Part of the problem is that stuff like this is hard to find. Most umbrellas I have seen last a matter of months before falling to pieces (“they don’t make them like they used to”, etc., said the old man). Finding one as amazing as mine is a challenge of proportions that are matched only by finding a replacement wallet. I count myself lucky that for a third of my life I have had my umbrella to look after me. My wallet, on the other hand, I simply could not find a replacement for. I have travelled the world checking wallet stores (not specifically, you understand, I just happened to check for wallets whilst I was there so don’t think I went on a world tour just to find a new wallet) without success. Mrs Cobras achieved nothing short of a metric miracle when she found a replacement for me for Christmas. It took me two weeks to move in to it, but I have succeeded…

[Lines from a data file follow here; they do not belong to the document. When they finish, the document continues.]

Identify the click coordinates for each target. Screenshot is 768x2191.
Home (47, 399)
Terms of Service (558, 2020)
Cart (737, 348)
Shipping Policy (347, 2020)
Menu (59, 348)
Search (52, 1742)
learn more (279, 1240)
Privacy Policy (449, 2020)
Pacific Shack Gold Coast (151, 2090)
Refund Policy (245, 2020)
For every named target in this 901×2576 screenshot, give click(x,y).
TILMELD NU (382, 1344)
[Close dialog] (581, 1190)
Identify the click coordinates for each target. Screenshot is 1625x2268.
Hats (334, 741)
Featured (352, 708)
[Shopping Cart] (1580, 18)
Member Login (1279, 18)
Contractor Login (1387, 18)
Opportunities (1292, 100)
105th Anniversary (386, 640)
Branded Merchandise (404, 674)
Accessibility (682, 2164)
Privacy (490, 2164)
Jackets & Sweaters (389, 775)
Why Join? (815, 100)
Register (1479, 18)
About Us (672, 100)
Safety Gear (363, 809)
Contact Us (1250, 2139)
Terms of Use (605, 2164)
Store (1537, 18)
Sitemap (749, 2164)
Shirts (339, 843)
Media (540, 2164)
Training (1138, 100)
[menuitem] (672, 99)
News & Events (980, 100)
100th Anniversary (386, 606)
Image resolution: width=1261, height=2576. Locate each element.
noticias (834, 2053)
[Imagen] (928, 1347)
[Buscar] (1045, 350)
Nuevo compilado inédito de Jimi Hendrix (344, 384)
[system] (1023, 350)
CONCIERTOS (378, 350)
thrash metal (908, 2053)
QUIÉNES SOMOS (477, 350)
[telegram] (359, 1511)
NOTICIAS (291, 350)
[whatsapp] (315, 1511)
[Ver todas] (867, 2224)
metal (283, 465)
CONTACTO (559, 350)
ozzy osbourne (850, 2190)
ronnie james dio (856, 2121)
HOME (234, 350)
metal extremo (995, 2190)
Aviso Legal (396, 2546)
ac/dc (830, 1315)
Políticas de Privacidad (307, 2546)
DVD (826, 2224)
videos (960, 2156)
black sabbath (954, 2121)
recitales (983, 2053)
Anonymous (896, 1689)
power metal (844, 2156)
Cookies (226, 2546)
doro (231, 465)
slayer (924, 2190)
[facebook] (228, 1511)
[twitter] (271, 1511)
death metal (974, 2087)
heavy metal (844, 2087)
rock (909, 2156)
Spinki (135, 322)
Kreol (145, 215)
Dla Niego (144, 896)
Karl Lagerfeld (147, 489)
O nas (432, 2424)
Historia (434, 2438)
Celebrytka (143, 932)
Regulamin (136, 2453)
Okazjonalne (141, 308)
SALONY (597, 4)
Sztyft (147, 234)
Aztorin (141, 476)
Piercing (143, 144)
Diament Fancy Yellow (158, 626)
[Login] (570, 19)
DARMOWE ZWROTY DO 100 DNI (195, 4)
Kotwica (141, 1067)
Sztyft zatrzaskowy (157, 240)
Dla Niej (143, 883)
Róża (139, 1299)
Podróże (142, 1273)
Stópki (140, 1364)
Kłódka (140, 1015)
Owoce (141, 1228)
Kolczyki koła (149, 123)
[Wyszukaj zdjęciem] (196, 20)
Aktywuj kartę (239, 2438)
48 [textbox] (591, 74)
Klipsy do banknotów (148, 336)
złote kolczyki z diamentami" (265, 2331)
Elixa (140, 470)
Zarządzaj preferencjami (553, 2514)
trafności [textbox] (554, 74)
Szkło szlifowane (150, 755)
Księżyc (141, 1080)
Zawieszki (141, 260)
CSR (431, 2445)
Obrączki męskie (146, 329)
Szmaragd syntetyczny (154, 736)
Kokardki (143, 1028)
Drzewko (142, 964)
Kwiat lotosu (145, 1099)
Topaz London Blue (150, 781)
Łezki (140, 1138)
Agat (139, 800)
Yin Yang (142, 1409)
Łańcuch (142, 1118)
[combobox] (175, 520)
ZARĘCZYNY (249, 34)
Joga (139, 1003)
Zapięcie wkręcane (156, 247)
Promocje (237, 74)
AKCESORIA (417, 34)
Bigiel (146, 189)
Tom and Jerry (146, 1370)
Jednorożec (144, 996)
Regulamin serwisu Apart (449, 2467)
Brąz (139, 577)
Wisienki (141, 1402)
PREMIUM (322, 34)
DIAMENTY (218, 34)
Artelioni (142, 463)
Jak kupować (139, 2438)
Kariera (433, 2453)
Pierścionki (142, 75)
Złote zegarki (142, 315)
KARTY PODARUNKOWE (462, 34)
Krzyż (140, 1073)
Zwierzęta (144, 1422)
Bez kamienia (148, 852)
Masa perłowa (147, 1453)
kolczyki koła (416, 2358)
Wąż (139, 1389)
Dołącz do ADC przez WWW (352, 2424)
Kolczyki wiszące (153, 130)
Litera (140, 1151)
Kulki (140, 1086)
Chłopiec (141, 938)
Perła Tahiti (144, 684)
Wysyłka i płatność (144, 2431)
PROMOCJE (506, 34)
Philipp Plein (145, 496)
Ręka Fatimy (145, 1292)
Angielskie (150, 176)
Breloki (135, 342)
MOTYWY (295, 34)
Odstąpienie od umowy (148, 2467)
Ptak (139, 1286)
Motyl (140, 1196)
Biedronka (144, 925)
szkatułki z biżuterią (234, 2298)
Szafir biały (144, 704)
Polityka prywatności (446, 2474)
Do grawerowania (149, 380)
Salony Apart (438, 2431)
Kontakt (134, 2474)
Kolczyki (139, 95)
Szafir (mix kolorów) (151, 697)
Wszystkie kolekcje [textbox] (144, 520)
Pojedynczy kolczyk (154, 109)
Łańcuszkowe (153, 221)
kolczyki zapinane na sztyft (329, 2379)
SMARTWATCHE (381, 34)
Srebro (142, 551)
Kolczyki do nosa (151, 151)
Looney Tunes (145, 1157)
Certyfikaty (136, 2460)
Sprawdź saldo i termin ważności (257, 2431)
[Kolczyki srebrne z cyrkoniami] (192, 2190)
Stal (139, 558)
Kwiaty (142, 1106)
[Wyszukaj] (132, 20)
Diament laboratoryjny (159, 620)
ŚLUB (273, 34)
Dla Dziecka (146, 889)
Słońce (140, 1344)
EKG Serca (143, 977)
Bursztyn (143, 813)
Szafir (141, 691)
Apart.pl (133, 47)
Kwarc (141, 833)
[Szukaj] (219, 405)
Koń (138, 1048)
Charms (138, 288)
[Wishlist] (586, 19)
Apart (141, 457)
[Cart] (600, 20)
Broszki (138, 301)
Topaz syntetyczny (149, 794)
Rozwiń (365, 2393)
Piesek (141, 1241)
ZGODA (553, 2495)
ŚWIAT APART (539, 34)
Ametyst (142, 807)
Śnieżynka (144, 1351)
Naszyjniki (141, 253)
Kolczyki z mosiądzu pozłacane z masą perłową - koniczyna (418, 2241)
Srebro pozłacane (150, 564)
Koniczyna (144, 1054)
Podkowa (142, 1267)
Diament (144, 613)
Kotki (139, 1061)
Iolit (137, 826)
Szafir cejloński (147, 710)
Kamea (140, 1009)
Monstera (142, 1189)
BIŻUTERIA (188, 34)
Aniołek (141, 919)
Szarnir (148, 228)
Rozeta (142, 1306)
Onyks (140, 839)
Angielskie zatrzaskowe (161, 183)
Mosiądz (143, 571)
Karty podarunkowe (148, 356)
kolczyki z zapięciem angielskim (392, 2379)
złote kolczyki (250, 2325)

… although I’ve kept the old wallet. As a reminder. Why, who knows. It’ll sit there on the shelf still full of Chinese and Brazilian bank notes, old receipts and business cards for businesses that no longer exist until Mrs Cobras comes up with a nifty scheme for sneaking it into the bin without me noticing. I don’t know what it is about me and throwing things away. I’m not an obsessive hoarder, but I do – for some reason – believe that credit card statements from 1994 will, one day, have a value beyond laughter. This pretty much made the loft a fossil record: the further back from the loft entrance you moved, the further back in time you went. I had boxes and manuals for electrical devices that I have not owned for nearly twenty years. It took six car loads just to take the old boxes away (whilst doing this mammoth pre-baby-cobra tidy-out I discovered a plate that had the following things on it: a fork, some oven chips and a piece of tomato ketchup that was harder than steel. Given the style of plate, I date it to approximately 1995. If anyone can offer a plausible reason for me to be eating oven chips in my own loft when I have several perfectly serviceable rooms complete with furniture, I’d love to hear from you. I’ve got nothing.)
I’m pretty sure that when we finally move, despite 2010’s extensive clean-out, it will be a voyage of discovery and embarrassment one way or the other.
However, I am pretty sure that all the old “magazines” were safely carted away to the tip.